→ **PROBLEM TO WORK ON**
Format every line of the records below as a Markdown table with two columns, No. and Entry: give each line its row number under No. and the line itself under Entry, and omit blank lines.

→ **RECORDS FOR THE EXERCISE**
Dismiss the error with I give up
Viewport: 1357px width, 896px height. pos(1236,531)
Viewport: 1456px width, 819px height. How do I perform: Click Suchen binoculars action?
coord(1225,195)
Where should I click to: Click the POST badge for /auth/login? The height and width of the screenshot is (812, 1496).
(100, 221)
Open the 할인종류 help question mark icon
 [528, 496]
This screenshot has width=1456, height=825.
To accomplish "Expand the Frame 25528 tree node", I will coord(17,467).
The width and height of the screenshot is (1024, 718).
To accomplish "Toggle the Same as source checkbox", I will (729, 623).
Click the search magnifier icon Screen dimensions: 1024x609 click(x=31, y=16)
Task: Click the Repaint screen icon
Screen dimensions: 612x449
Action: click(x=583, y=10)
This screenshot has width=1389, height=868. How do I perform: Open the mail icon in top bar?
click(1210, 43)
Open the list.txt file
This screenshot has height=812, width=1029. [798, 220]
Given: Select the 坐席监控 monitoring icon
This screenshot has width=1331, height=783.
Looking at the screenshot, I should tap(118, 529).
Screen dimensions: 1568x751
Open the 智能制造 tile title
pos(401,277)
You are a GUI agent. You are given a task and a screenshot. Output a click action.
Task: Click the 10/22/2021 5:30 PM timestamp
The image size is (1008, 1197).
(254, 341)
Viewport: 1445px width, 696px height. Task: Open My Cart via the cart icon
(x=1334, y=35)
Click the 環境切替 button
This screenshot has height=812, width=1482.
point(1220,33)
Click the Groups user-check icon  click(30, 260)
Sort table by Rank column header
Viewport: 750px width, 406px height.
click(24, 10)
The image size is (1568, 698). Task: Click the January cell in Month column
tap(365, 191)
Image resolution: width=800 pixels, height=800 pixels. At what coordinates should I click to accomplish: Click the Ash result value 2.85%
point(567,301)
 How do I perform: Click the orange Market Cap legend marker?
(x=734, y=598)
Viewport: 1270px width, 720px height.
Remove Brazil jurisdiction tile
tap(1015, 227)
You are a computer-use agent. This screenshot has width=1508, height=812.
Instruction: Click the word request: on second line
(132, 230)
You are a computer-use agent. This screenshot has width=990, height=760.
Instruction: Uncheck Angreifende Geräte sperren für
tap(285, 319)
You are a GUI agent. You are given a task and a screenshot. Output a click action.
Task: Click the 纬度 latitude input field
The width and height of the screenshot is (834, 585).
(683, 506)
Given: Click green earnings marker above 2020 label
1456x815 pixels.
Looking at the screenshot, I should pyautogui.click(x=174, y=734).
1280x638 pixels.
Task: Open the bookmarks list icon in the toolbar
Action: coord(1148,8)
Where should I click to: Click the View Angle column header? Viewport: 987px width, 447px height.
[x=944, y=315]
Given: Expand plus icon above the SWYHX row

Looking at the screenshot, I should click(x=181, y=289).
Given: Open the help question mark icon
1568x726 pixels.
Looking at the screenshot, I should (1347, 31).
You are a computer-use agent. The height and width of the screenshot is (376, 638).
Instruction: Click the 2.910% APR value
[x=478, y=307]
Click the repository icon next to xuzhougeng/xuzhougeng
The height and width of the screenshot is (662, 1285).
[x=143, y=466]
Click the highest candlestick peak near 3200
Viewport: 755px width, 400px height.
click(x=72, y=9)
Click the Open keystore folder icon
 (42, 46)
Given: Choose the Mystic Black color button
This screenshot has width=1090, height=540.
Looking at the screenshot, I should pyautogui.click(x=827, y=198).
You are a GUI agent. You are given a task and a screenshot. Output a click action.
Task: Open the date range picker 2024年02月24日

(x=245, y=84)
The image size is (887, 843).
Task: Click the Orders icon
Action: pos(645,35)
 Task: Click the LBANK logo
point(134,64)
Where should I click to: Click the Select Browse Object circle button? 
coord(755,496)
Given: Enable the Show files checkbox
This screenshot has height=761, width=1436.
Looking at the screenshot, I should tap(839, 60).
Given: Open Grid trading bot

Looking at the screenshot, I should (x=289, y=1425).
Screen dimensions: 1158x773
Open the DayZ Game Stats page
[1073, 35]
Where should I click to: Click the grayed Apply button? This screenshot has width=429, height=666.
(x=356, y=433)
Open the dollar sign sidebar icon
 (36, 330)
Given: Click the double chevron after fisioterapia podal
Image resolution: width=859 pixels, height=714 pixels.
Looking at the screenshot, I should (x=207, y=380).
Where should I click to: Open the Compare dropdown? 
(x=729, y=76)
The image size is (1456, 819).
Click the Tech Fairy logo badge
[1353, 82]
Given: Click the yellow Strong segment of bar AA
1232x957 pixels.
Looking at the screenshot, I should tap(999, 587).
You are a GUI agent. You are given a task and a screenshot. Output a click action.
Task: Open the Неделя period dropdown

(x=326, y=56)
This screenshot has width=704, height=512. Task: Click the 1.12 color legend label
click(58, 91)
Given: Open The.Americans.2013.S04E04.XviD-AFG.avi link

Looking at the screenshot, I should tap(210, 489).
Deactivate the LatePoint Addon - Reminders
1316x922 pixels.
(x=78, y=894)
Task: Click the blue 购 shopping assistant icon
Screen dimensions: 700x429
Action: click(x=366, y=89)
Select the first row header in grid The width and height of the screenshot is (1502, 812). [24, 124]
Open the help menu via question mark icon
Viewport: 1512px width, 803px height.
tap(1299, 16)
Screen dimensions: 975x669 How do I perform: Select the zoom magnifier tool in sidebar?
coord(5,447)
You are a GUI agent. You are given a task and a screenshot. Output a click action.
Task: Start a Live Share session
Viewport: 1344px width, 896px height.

→ **ANSWER TO THE TASK**
| No. | Entry |
|---|---|
| 1 | Dismiss the error with I give up |
| 2 | Viewport: 1357px width, 896px height. pos(1236,531) |
| 3 | Viewport: 1456px width, 819px height. How do I perform: Click Suchen binoculars action? |
| 4 | coord(1225,195) |
| 5 | Where should I click to: Click the POST badge for /auth/login? The height and width of the screenshot is (812, 1496). |
| 6 | (100, 221) |
| 7 | Open the 할인종류 help question mark icon |
| 8 |  [528, 496] |
| 9 | This screenshot has width=1456, height=825. |
| 10 | To accomplish "Expand the Frame 25528 tree node", I will coord(17,467). |
| 11 | The width and height of the screenshot is (1024, 718). |
| 12 | To accomplish "Toggle the Same as source checkbox", I will (729, 623). |
| 13 | Click the search magnifier icon Screen dimensions: 1024x609 click(x=31, y=16) |
| 14 | Task: Click the Repaint screen icon |
| 15 | Screen dimensions: 612x449 |
| 16 | Action: click(x=583, y=10) |
| 17 | This screenshot has width=1389, height=868. How do I perform: Open the mail icon in top bar? |
| 18 | click(1210, 43) |
| 19 | Open the list.txt file |
| 20 | This screenshot has height=812, width=1029. [798, 220] |
| 21 | Given: Select the 坐席监控 monitoring icon |
| 22 | This screenshot has width=1331, height=783. |
| 23 | Looking at the screenshot, I should tap(118, 529). |
| 24 | Screen dimensions: 1568x751 |
| 25 | Open the 智能制造 tile title |
| 26 | pos(401,277) |
| 27 | You are a GUI agent. You are given a task and a screenshot. Output a click action. |
| 28 | Task: Click the 10/22/2021 5:30 PM timestamp |
| 29 | The image size is (1008, 1197). |
| 30 | (254, 341) |
| 31 | Viewport: 1445px width, 696px height. Task: Open My Cart via the cart icon |
| 32 | (x=1334, y=35) |
| 33 | Click the 環境切替 button |
| 34 | This screenshot has height=812, width=1482. |
| 35 | point(1220,33) |
| 36 | Click the Groups user-check icon  click(30, 260) |
| 37 | Sort table by Rank column header |
| 38 | Viewport: 750px width, 406px height. |
| 39 | click(24, 10) |
| 40 | The image size is (1568, 698). Task: Click the January cell in Month column |
| 41 | tap(365, 191) |
| 42 | Image resolution: width=800 pixels, height=800 pixels. At what coordinates should I click to accomplish: Click the Ash result value 2.85% |
| 43 | point(567,301) |
| 44 |  How do I perform: Click the orange Market Cap legend marker? |
| 45 | (x=734, y=598) |
| 46 | Viewport: 1270px width, 720px height. |
| 47 | Remove Brazil jurisdiction tile |
| 48 | tap(1015, 227) |
| 49 | You are a computer-use agent. This screenshot has width=1508, height=812. |
| 50 | Instruction: Click the word request: on second line |
| 51 | (132, 230) |
| 52 | You are a computer-use agent. This screenshot has width=990, height=760. |
| 53 | Instruction: Uncheck Angreifende Geräte sperren für |
| 54 | tap(285, 319) |
| 55 | You are a GUI agent. You are given a task and a screenshot. Output a click action. |
| 56 | Task: Click the 纬度 latitude input field |
| 57 | The width and height of the screenshot is (834, 585). |
| 58 | (683, 506) |
| 59 | Given: Click green earnings marker above 2020 label |
| 60 | 1456x815 pixels. |
| 61 | Looking at the screenshot, I should pyautogui.click(x=174, y=734). |
| 62 | 1280x638 pixels. |
| 63 | Task: Open the bookmarks list icon in the toolbar |
| 64 | Action: coord(1148,8) |
| 65 | Where should I click to: Click the View Angle column header? Viewport: 987px width, 447px height. |
| 66 | [x=944, y=315] |
| 67 | Given: Expand plus icon above the SWYHX row |
| 68 | Looking at the screenshot, I should click(x=181, y=289). |
| 69 | Given: Open the help question mark icon |
| 70 | 1568x726 pixels. |
| 71 | Looking at the screenshot, I should (1347, 31). |
| 72 | You are a computer-use agent. The height and width of the screenshot is (376, 638). |
| 73 | Instruction: Click the 2.910% APR value |
| 74 | [x=478, y=307] |
| 75 | Click the repository icon next to xuzhougeng/xuzhougeng |
| 76 | The height and width of the screenshot is (662, 1285). |
| 77 | [x=143, y=466] |
| 78 | Click the highest candlestick peak near 3200 |
| 79 | Viewport: 755px width, 400px height. |
| 80 | click(x=72, y=9) |
| 81 | Click the Open keystore folder icon |
| 82 |  (42, 46) |
| 83 | Given: Choose the Mystic Black color button |
| 84 | This screenshot has width=1090, height=540. |
| 85 | Looking at the screenshot, I should pyautogui.click(x=827, y=198). |
| 86 | You are a GUI agent. You are given a task and a screenshot. Output a click action. |
| 87 | Task: Open the date range picker 2024年02月24日 |
| 88 | (x=245, y=84) |
| 89 | The image size is (887, 843). |
| 90 | Task: Click the Orders icon |
| 91 | Action: pos(645,35) |
| 92 |  Task: Click the LBANK logo |
| 93 | point(134,64) |
| 94 | Where should I click to: Click the Select Browse Object circle button?  |
| 95 | coord(755,496) |
| 96 | Given: Enable the Show files checkbox |
| 97 | This screenshot has height=761, width=1436. |
| 98 | Looking at the screenshot, I should tap(839, 60). |
| 99 | Given: Open Grid trading bot |
| 100 | Looking at the screenshot, I should (x=289, y=1425). |
| 101 | Screen dimensions: 1158x773 |
| 102 | Open the DayZ Game Stats page |
| 103 | [1073, 35] |
| 104 | Where should I click to: Click the grayed Apply button? This screenshot has width=429, height=666. |
| 105 | (x=356, y=433) |
| 106 | Open the dollar sign sidebar icon |
| 107 |  (36, 330) |
| 108 | Given: Click the double chevron after fisioterapia podal |
| 109 | Image resolution: width=859 pixels, height=714 pixels. |
| 110 | Looking at the screenshot, I should (x=207, y=380). |
| 111 | Where should I click to: Open the Compare dropdown?  |
| 112 | (x=729, y=76) |
| 113 | The image size is (1456, 819). |
| 114 | Click the Tech Fairy logo badge |
| 115 | [1353, 82] |
| 116 | Given: Click the yellow Strong segment of bar AA |
| 117 | 1232x957 pixels. |
| 118 | Looking at the screenshot, I should tap(999, 587). |
| 119 | You are a GUI agent. You are given a task and a screenshot. Output a click action. |
| 120 | Task: Open the Неделя period dropdown |
| 121 | (x=326, y=56) |
| 122 | This screenshot has width=704, height=512. Task: Click the 1.12 color legend label |
| 123 | click(58, 91) |
| 124 | Given: Open The.Americans.2013.S04E04.XviD-AFG.avi link |
| 125 | Looking at the screenshot, I should tap(210, 489). |
| 126 | Deactivate the LatePoint Addon - Reminders |
| 127 | 1316x922 pixels. |
| 128 | (x=78, y=894) |
| 129 | Task: Click the blue 购 shopping assistant icon |
| 130 | Screen dimensions: 700x429 |
| 131 | Action: click(x=366, y=89) |
| 132 | Select the first row header in grid The width and height of the screenshot is (1502, 812). [24, 124] |
| 133 | Open the help menu via question mark icon |
| 134 | Viewport: 1512px width, 803px height. |
| 135 | tap(1299, 16) |
| 136 | Screen dimensions: 975x669 How do I perform: Select the zoom magnifier tool in sidebar? |
| 137 | coord(5,447) |
| 138 | You are a GUI agent. You are given a task and a screenshot. Output a click action. |
| 139 | Task: Start a Live Share session |
| 140 | Viewport: 1344px width, 896px height. |